Task prompt: Leave out the pictures and repeat exactly the lines from the one containing "You are a computer-use agent. 644x220 pixels." through the final line of the listing below.

Exercise inputs:
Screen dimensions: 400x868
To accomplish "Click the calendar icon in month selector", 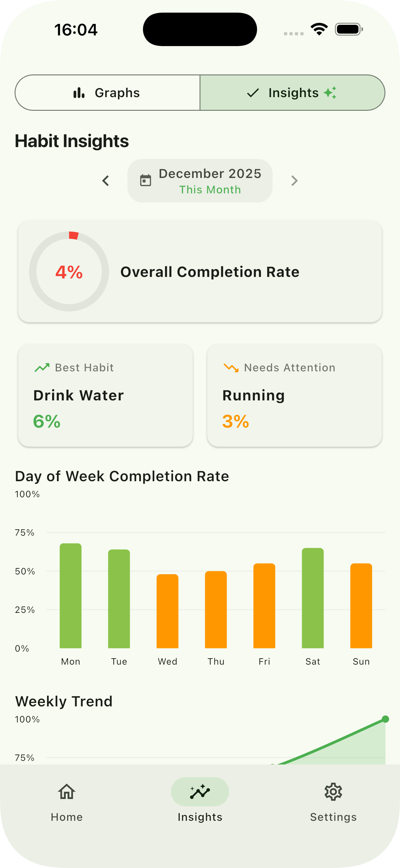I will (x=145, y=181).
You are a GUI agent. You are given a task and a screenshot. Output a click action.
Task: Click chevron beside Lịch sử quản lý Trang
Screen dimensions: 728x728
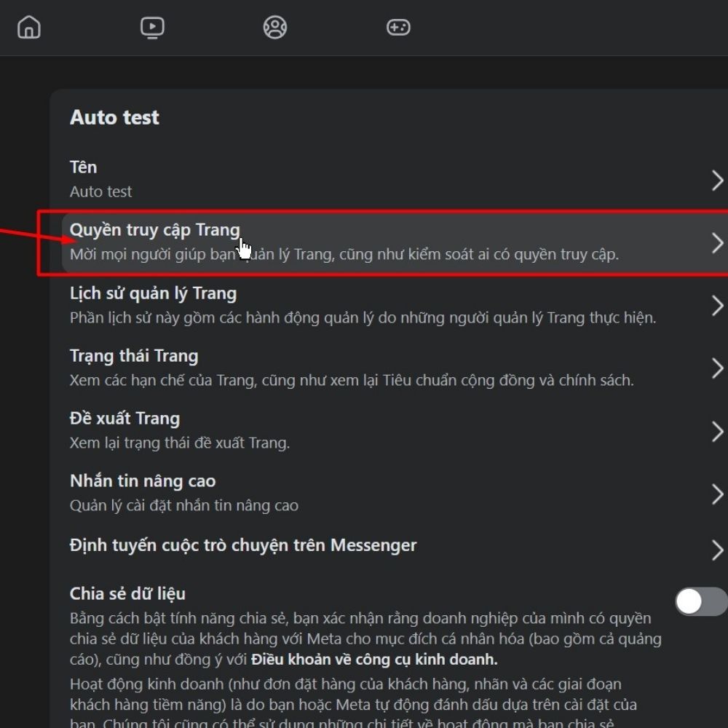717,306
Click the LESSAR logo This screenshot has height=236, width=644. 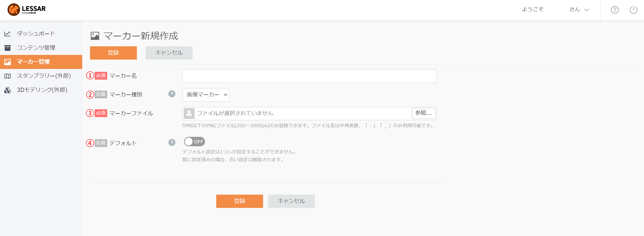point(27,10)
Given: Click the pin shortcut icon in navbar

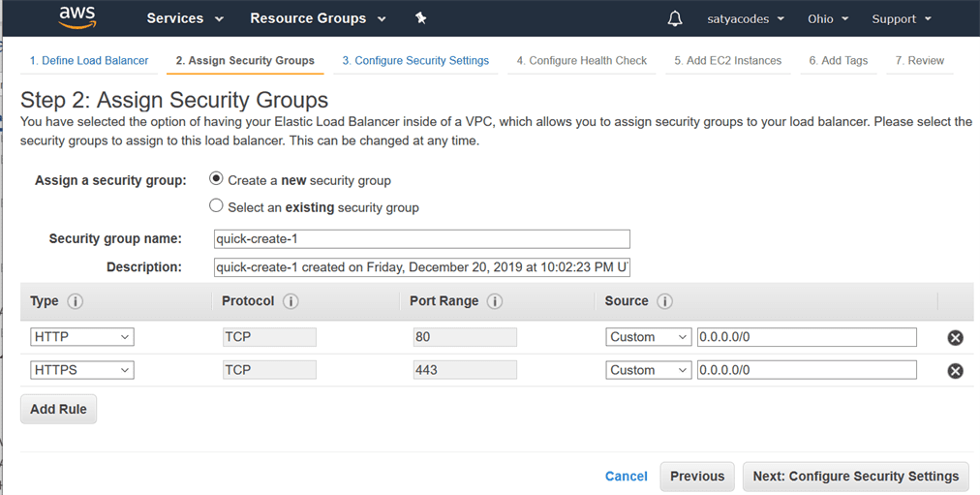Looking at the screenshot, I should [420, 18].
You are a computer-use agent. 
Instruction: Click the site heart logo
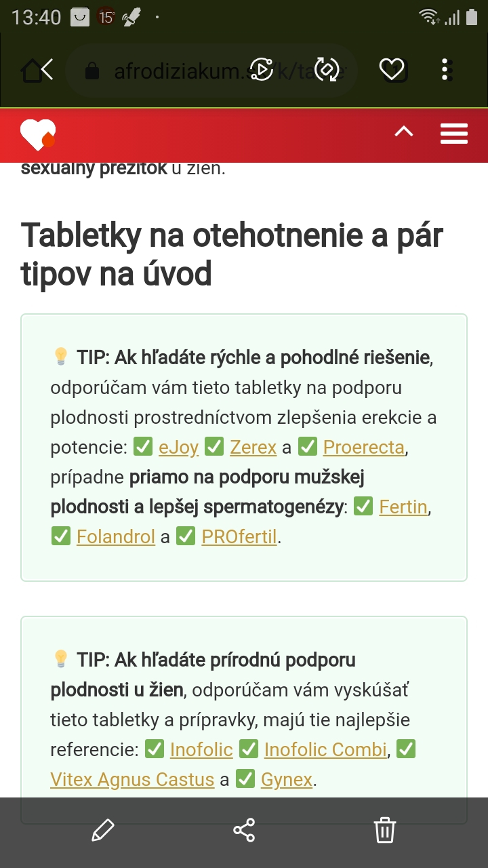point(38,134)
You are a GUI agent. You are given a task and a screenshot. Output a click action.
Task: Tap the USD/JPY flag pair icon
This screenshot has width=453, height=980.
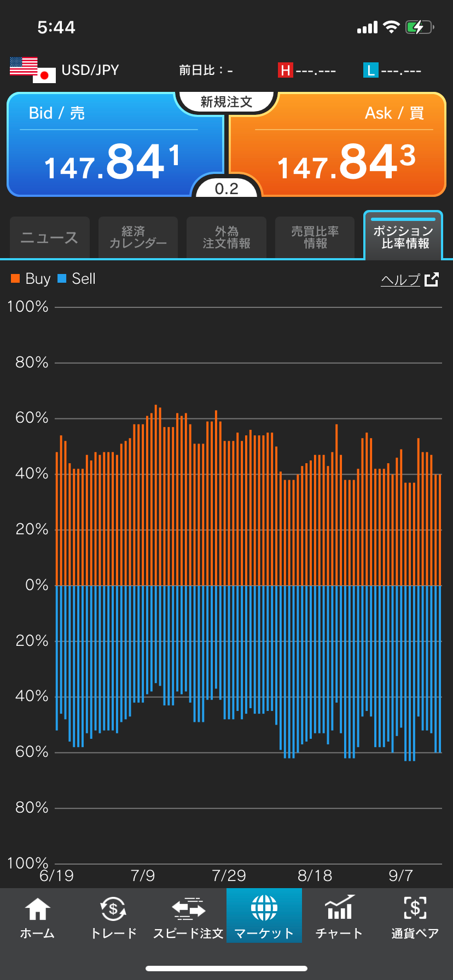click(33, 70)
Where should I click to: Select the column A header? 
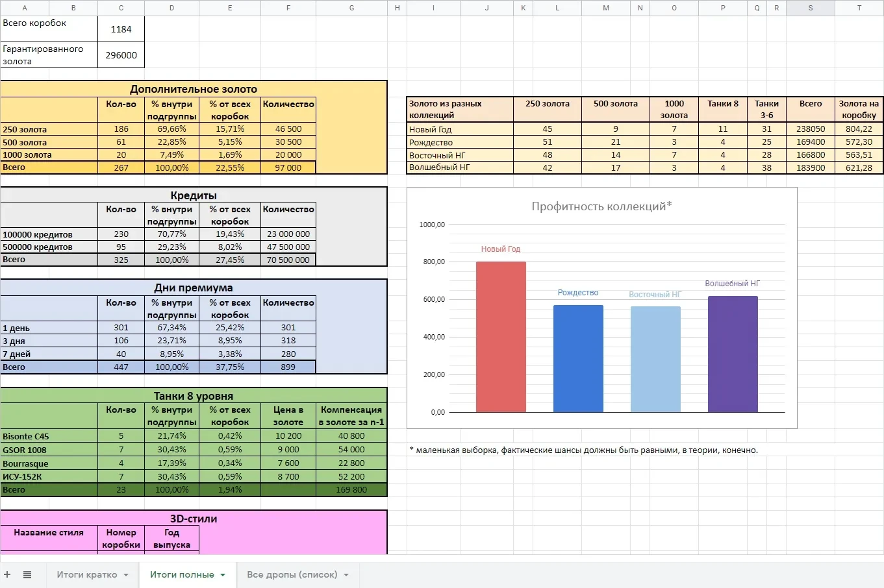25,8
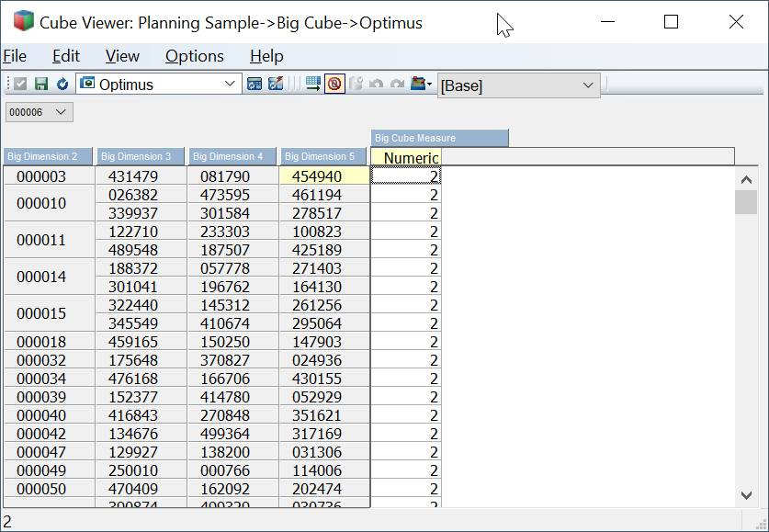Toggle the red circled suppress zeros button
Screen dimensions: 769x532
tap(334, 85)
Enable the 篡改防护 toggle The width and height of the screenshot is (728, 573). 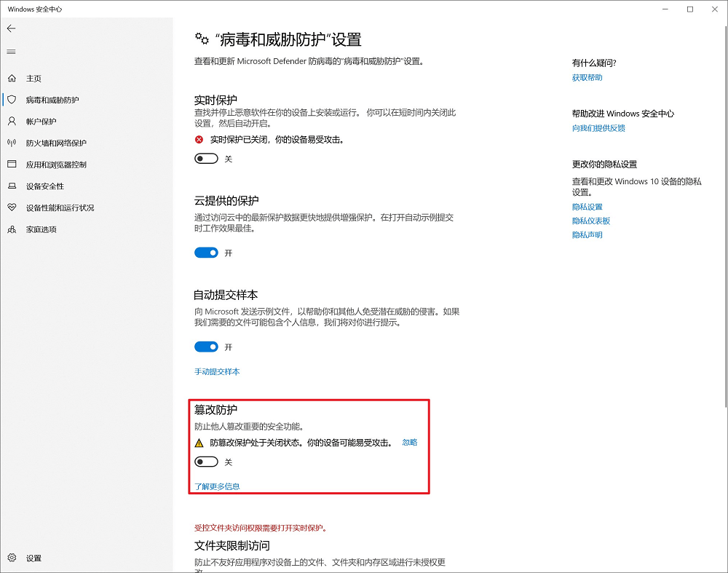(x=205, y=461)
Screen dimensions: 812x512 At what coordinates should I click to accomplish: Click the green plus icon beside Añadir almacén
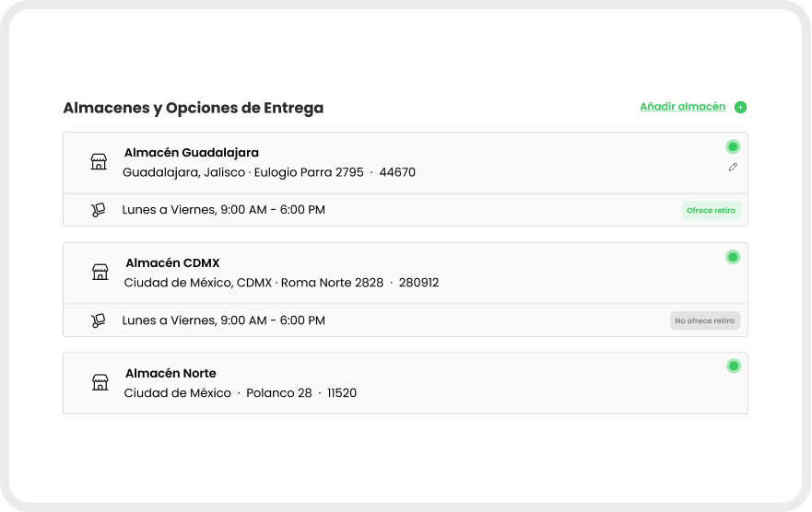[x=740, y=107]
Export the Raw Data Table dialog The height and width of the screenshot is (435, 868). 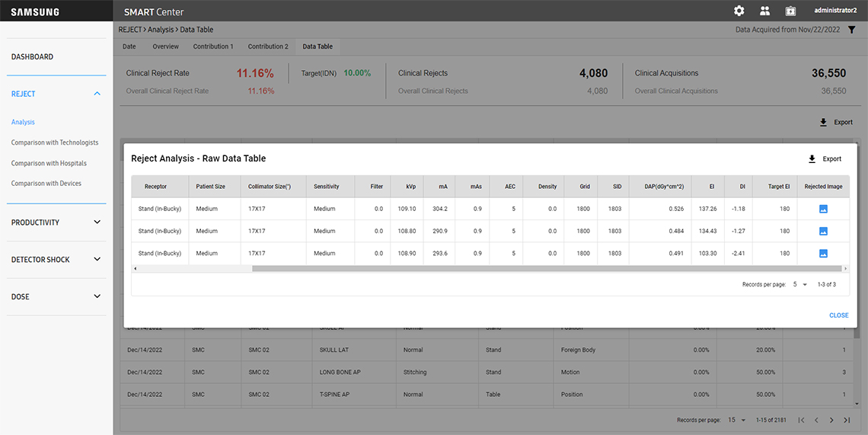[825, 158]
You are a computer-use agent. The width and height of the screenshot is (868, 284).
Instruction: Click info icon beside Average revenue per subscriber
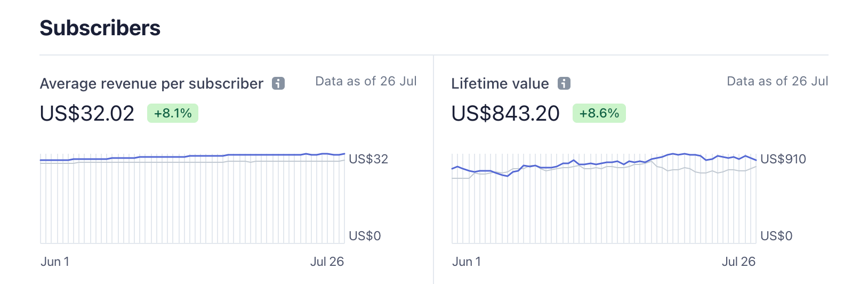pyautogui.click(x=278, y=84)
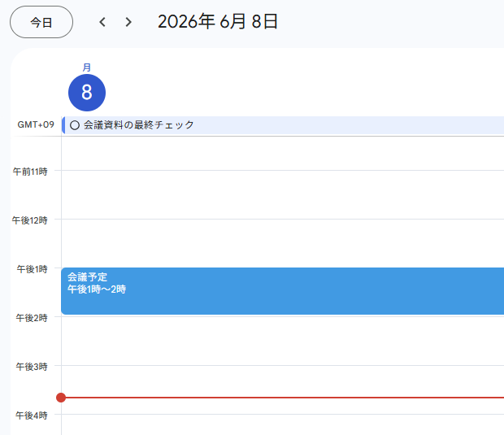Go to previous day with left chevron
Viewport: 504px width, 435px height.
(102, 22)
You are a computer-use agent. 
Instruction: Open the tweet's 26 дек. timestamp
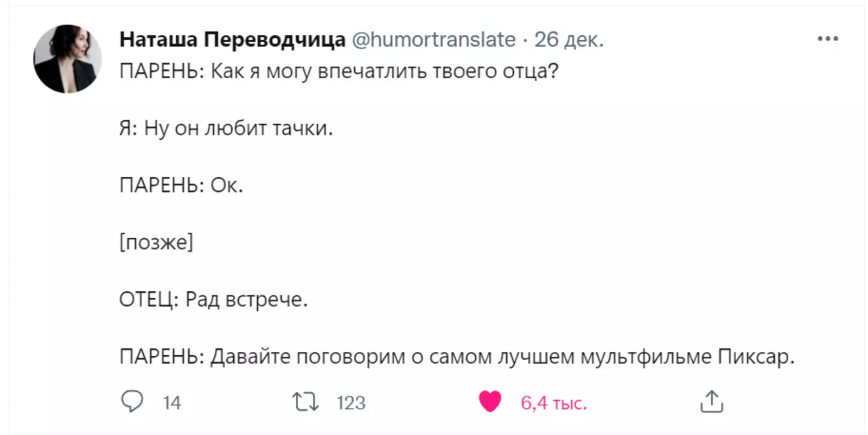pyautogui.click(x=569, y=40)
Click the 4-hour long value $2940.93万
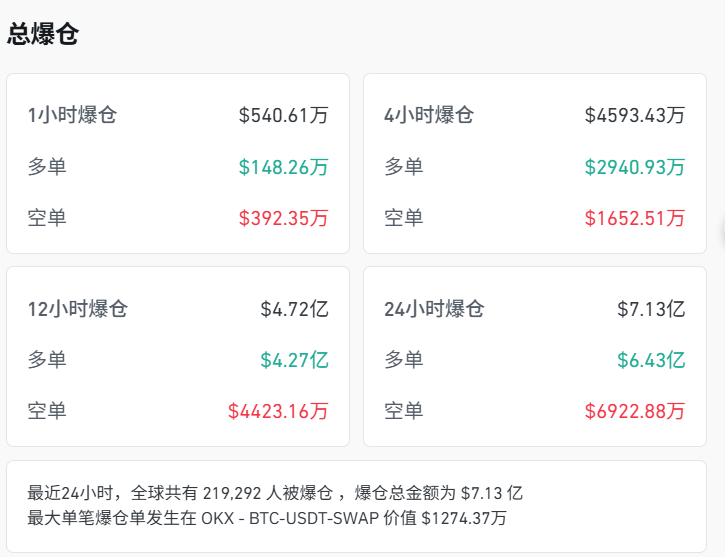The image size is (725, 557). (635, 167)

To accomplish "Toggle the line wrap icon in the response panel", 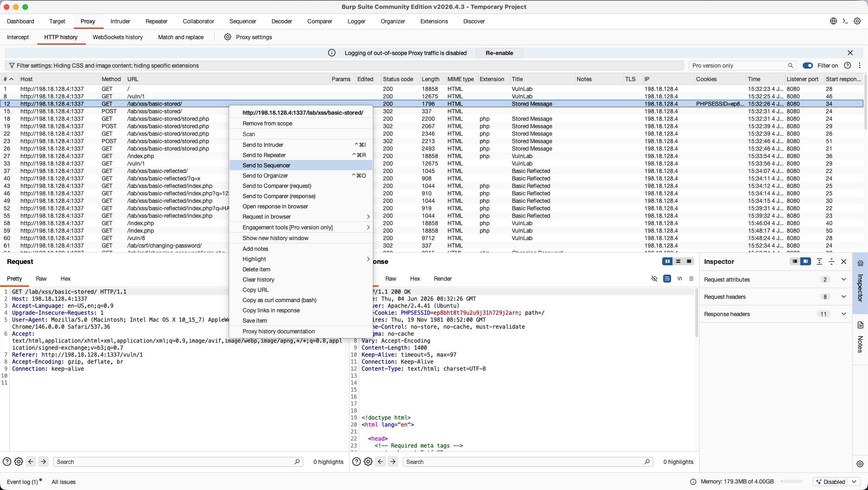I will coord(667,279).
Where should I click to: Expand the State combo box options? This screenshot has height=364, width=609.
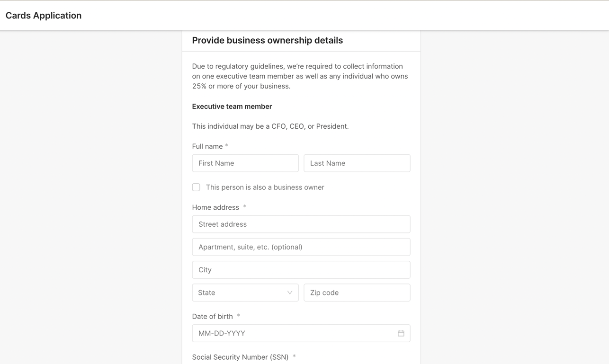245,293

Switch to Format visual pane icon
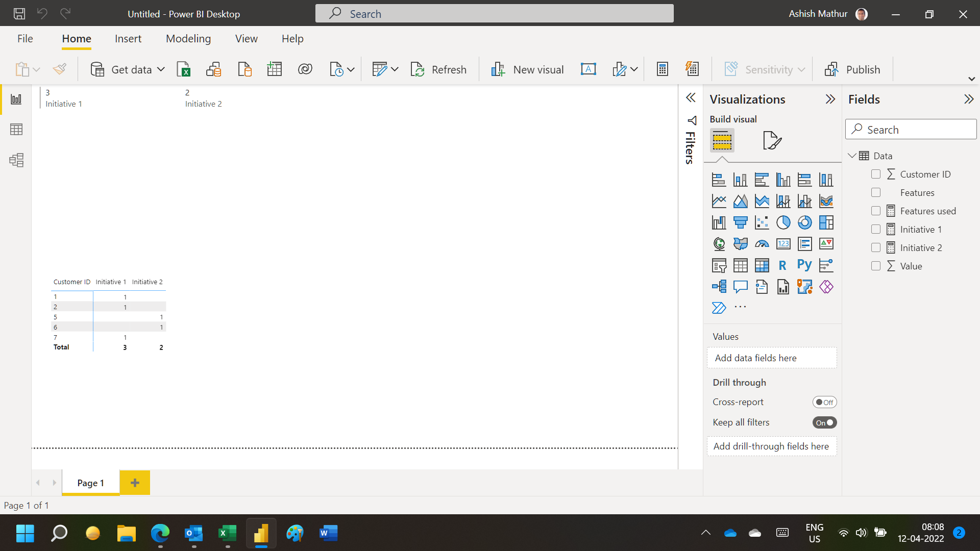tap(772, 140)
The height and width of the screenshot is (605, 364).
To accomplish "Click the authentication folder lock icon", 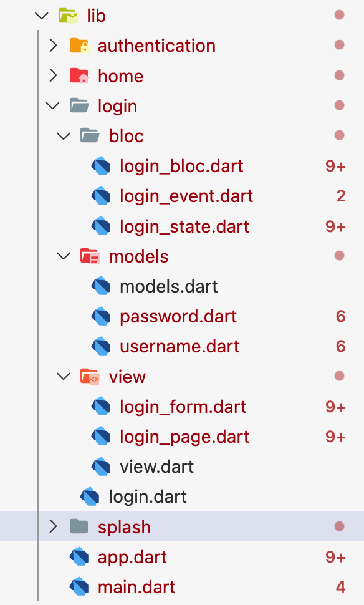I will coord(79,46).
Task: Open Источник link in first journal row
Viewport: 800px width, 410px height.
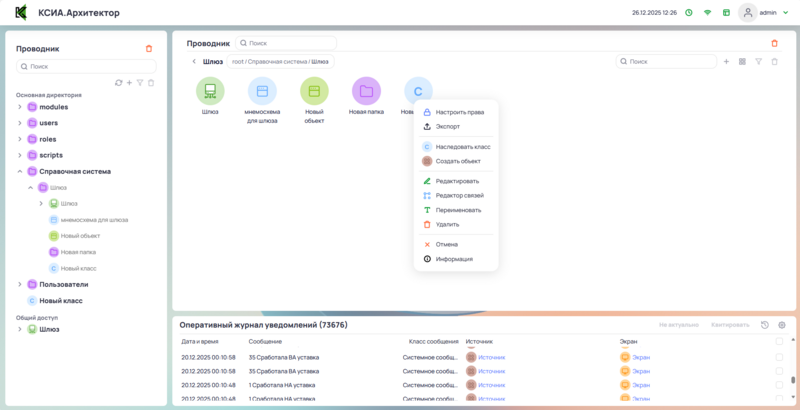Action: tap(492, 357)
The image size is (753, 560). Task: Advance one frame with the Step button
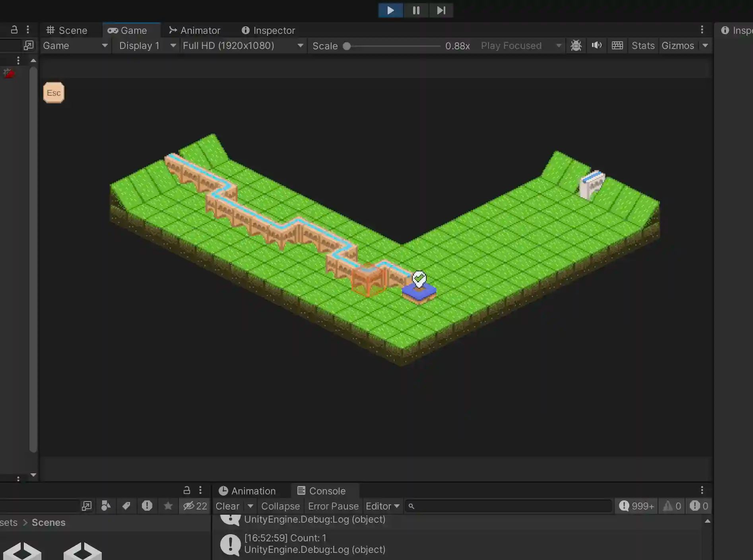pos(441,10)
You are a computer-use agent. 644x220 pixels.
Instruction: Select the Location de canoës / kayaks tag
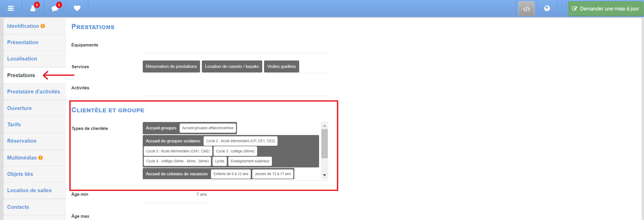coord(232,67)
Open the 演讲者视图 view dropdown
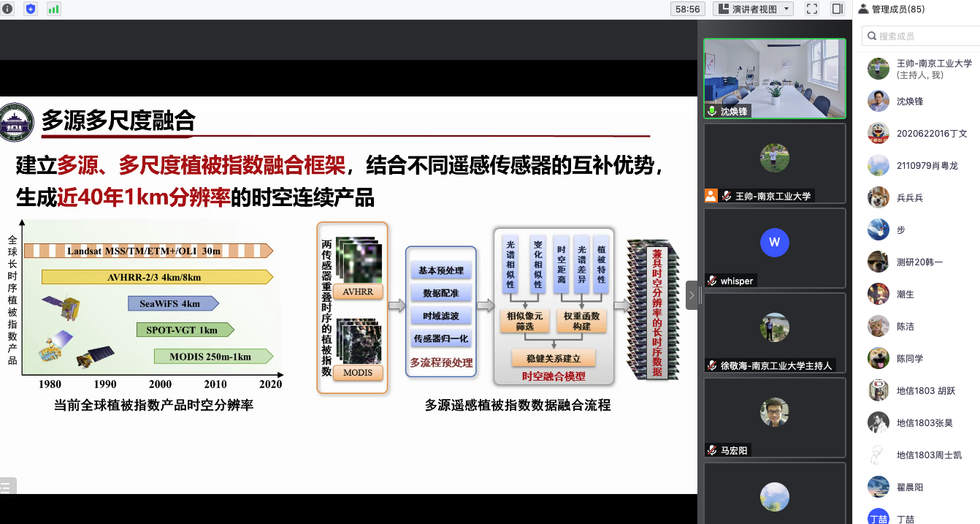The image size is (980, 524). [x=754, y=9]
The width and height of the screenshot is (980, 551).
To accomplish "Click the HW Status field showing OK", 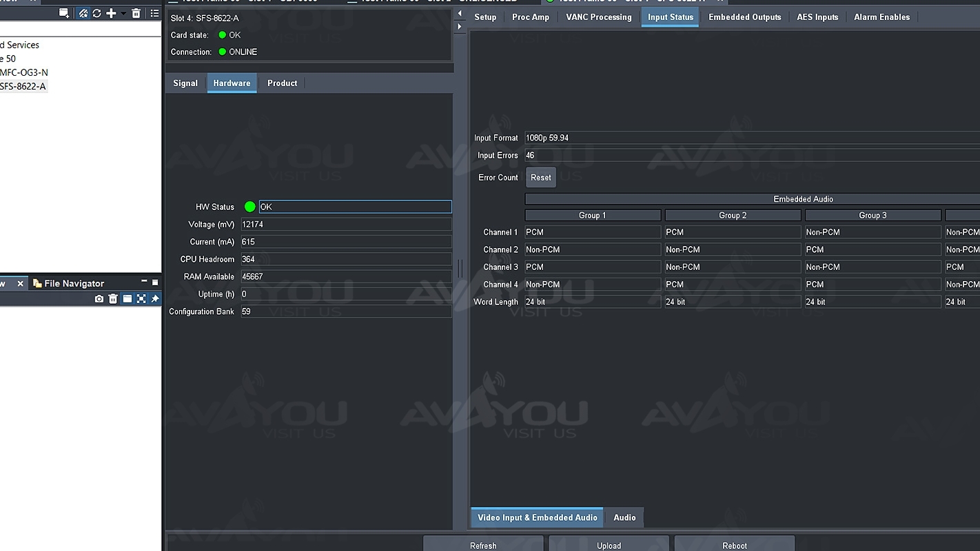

Exercise result:
You are a computer-use agent. 644x220 pixels.
Instruction: Select the Location de canoës / kayaks tag
coord(232,67)
Open the 演讲者视图 view dropdown
The image size is (980, 524). [x=754, y=9]
The width and height of the screenshot is (980, 551).
To accomplish "Click the HW Status field showing OK", 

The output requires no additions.